Dieses „goldene Zeitalter“ für die Juden endete abrupt am 26. November 1095, als Papst Urban II. die Christen zur Rückeroberung Jerusalems aufrief und damit die ersten christlichen Kreuzzüge einleitete, aber auch eine lange Zeit der Zusammenarbeit zwischen Christen und Juden beendete. Die Juden begannen verdächtigt und beschuldigt zu werden, sich mit Muslimen verschworen zu haben – was eindeutig nicht stimmte – und so begannen die ersten Verfolgungen und Pogrome.

Kreuzritter massakrierten routinemäßig ganze jüdische Gemeinden auf ihrem Weg ins Heilige Land. Gemeinden in Worms, Mainz und Köln wurden verwüstet; In Mainz beispielsweise wurden 1096 an einem Tag 1.100 Juden ermordet, die Synagoge und andere Gemeindegebäude dem Erdboden gleichgemacht. Es ist wichtig anzumerken, dass der Papst diese Angriffe auf Juden zwar gelegentlich verurteilt hat, die Verurteilung jedoch nicht verbal oder häufig erfolgt ist. Darüber hinaus gab das Fehlen von Bestrafung oder Repressalien gegen Übertreter der Befehle des Papstes den Demonstranten implizite Zustimmung, und die Angriffe wurden während der folgenden sieben Kreuzzüge im 12. und 13. Jahrhundert fortgesetzt“, erklärt eine der virtuellen Seiten der deutschen jüdischen Gemeinde.

Die wichtigsten deutschsprachigen jüdischen Städte der damaligen Zeit waren Berlin, Wien und München, aber trotz einer herausragenden sozialen, kulturellen und politischen Präsenz, die sich im deutsch-jüdischen Leben entwickelte, war das Klima während der Zeit der lutherischen Reformation bedrückend. Ohne um den heißen Brei herumzureden und moralische Widersprüche zu ignorieren, verwandelte Luther seinen leidenschaftlichen und verbalen Antisemitismus in eine Art Theologie, die von der Kanzel zu den Gläubigen ging.

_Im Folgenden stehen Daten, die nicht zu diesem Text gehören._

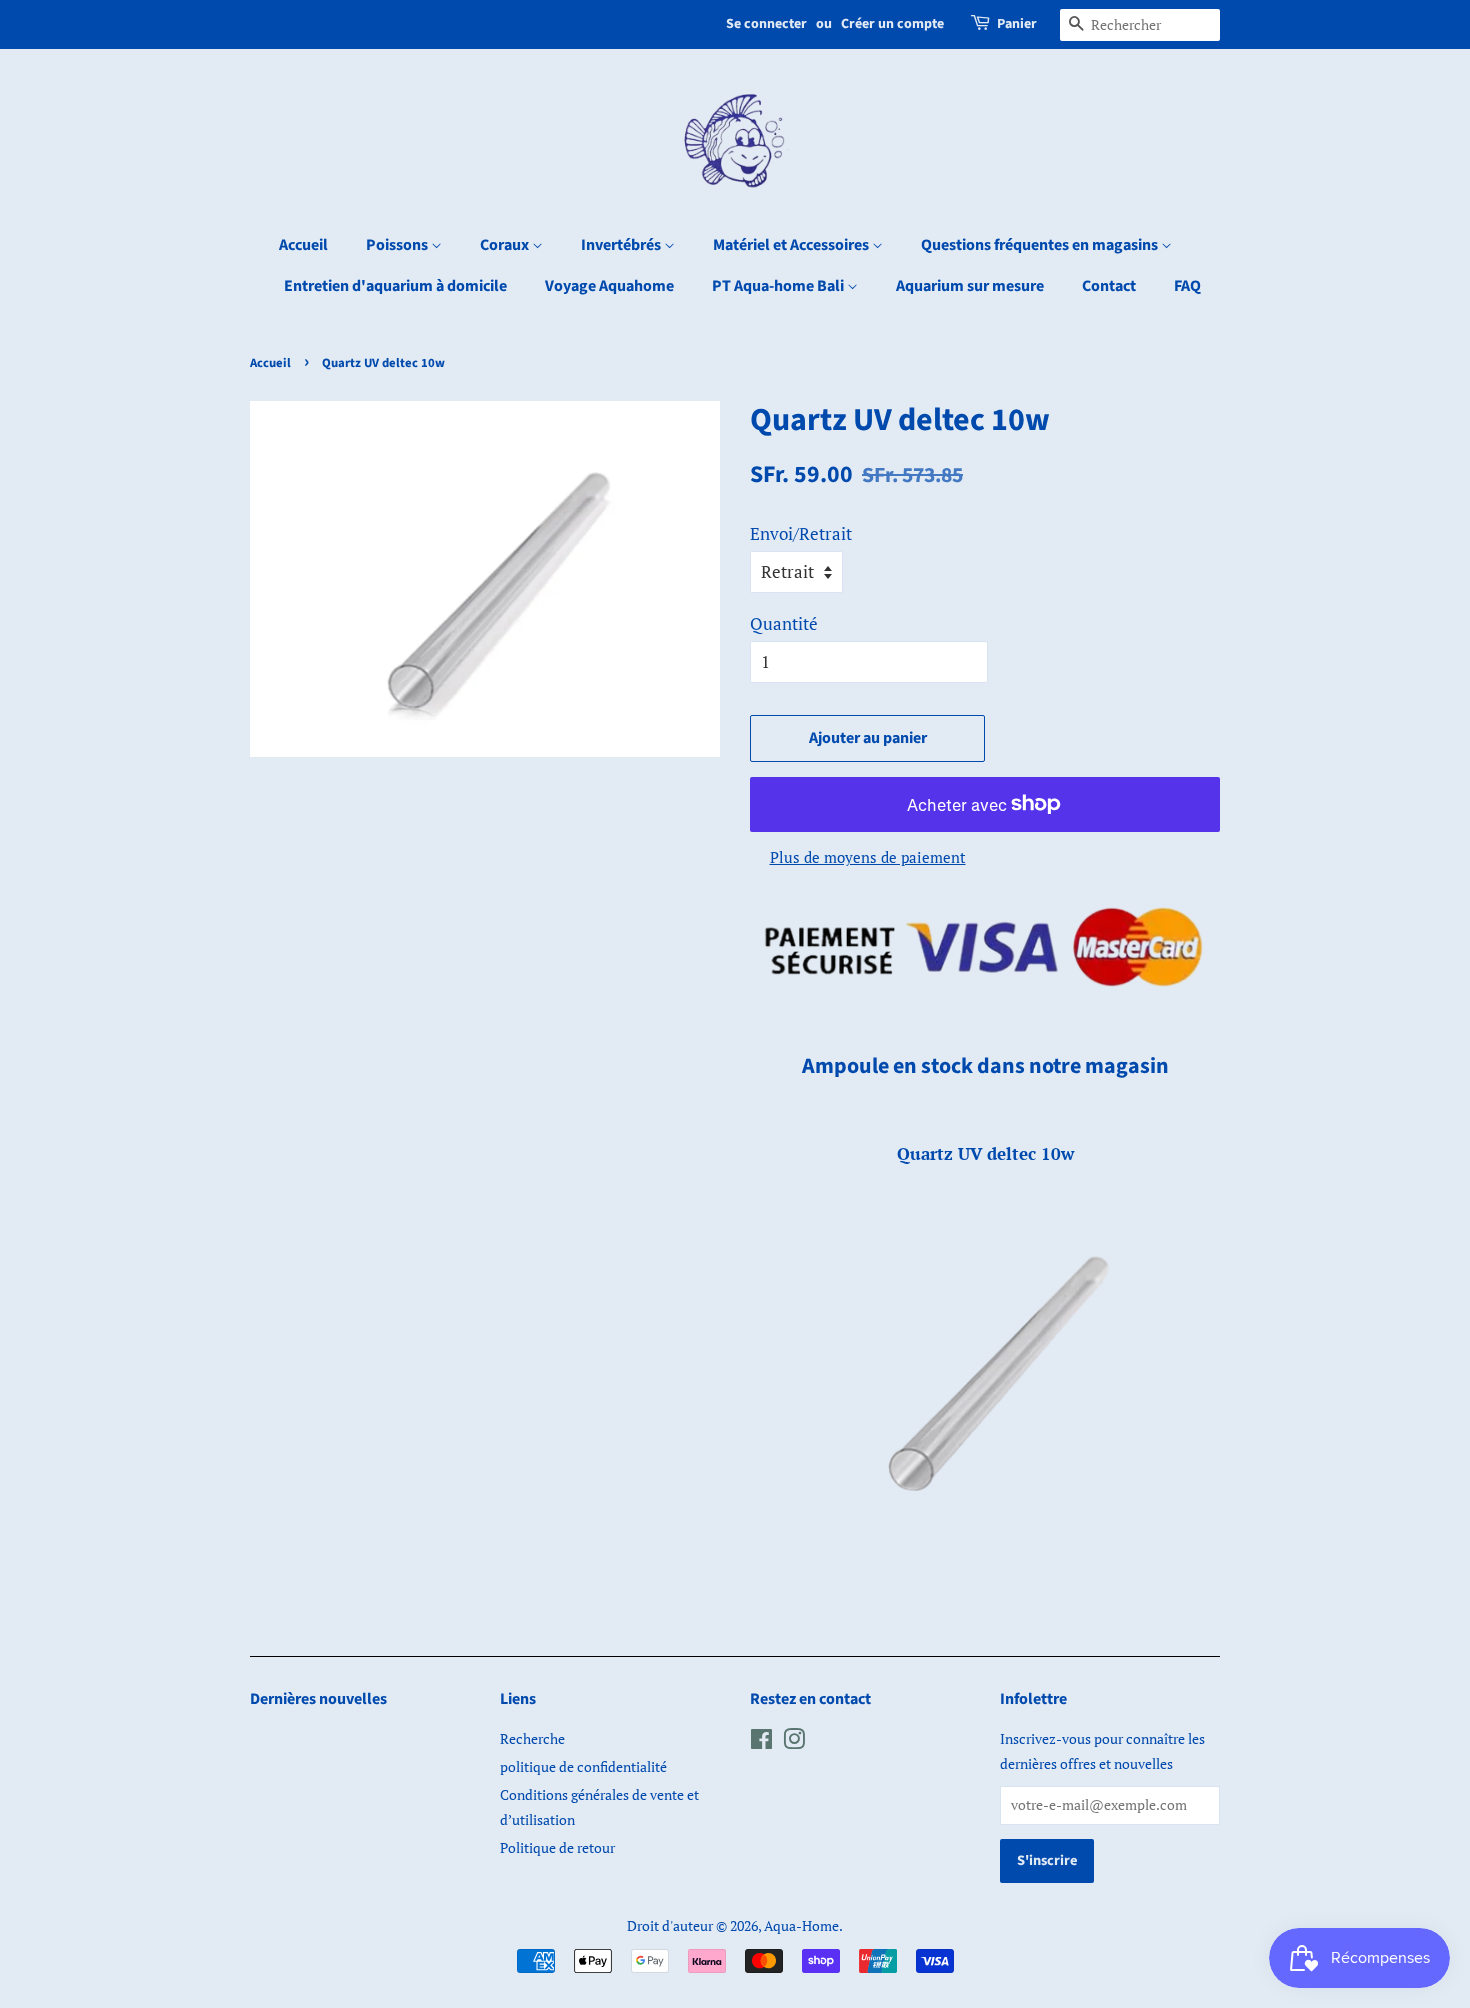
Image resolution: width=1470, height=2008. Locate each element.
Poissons (398, 245)
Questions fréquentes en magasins (1041, 245)
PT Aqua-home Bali (779, 286)
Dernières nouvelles (318, 1699)
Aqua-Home (801, 1925)
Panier (1017, 24)
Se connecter (766, 24)
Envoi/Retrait (801, 533)
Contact (1109, 286)
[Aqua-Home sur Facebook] (761, 1742)
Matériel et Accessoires (792, 245)
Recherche (532, 1738)
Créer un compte (892, 24)
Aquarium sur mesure (970, 286)
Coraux (506, 245)
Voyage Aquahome (609, 286)
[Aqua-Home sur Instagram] (794, 1742)
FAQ (1187, 286)
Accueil (303, 245)
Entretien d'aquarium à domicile (395, 286)
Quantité (784, 623)
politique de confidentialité (583, 1766)
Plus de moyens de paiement (868, 857)
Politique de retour (557, 1847)
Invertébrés (622, 245)
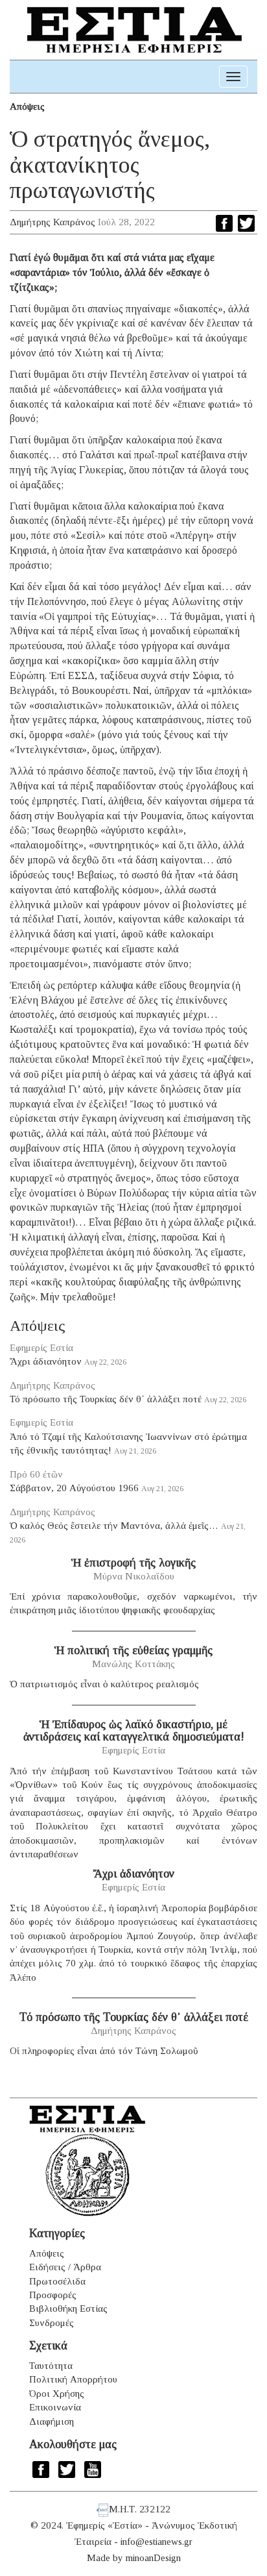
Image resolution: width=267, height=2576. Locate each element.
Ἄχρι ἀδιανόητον (46, 1361)
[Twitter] (246, 223)
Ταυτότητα (51, 2365)
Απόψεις (27, 106)
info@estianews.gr (156, 2541)
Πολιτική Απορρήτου (73, 2379)
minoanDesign (153, 2558)
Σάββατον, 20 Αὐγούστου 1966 (74, 1488)
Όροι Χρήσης (56, 2393)
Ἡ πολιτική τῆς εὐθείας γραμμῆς (133, 1650)
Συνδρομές (51, 2323)
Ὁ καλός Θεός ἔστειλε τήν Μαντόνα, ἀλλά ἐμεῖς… (114, 1525)
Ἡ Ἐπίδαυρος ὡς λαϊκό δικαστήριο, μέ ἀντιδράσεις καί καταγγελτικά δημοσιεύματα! (133, 1731)
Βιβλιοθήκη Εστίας (68, 2308)
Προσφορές (52, 2295)
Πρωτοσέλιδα (57, 2281)
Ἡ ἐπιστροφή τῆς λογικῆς (133, 1562)
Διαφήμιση (51, 2421)
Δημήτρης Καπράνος (52, 222)
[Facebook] (224, 223)
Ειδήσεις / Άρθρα (65, 2267)
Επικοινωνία (55, 2407)
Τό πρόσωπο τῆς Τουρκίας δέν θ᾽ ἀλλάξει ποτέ (106, 1399)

1543 veröffentlichte Luther „Von den Juden und ihren Lügen“, ein Werk, in dem er Aussagen wie die machte, die Juden seien „verachtenswerte und verachtete“ Menschen. Luther empfahl, Synagogen und Rabbinerschulen niederzubrennen, ihre Gebetbücher zu vernichten, Rabbinern das Predigen zu verbieten, ihre Häuser zu zerstören und ihr Eigentum und Geld zu beschlagnahmen. Sie dürfen weder verschont noch erbarmt, noch rechtlich geschützt werden und diese „giftigen infizierten Würmer“ müssen auf Zwangsarbeit oder endgültige Vertreibung von der Erdoberfläche vorbereitet werden. In diesem Buch scheint Luther sogar ihre Tötung zu unterstützen, wenn er schreibt: „Wir sind schuldig, sie nicht vernichtet zu haben.“

Doch langsam begannen sich die Dinge für die Juden zu ändern. 1671 erhielt die erste jüdische Familie Berlins das erste Wohnrecht und ein Jahr später, 1672, erwarb die Gemeinde das Grundstück für den ersten jüdischen Friedhof, die Große Hamburger Straße nach der dort hinführenden Straße. gelegen-. 1714 wurde die erste Synagoge Berlins, bekannt als Heidereutergasse, eingeweiht. Zwischen 1722, als die erste innere Neuordnung der jüdischen Gemeinde stattfand, und dem Beginn des 20. Jahrhunderts war dies eine Blütezeit jüdischen Lebens in Berlin. Synagogen, Theater, Kultur- und Bildungseinrichtungen, Pflegeheime, Synagogen, Krankenhäuser und Schulen wurden eröffnet, was zu einer unablässigen jüdischen Aktivität in allen Bereichen führte. Das Leben ging mit bescheidenen Mitteln ins 20. Jahrhundert und es war eine Zeit der Krise, aber auch Zeiten sporadischer wirtschaftlicher Blüte, in denen Juden einige berufliche und geschäftliche Erfolge erzielten.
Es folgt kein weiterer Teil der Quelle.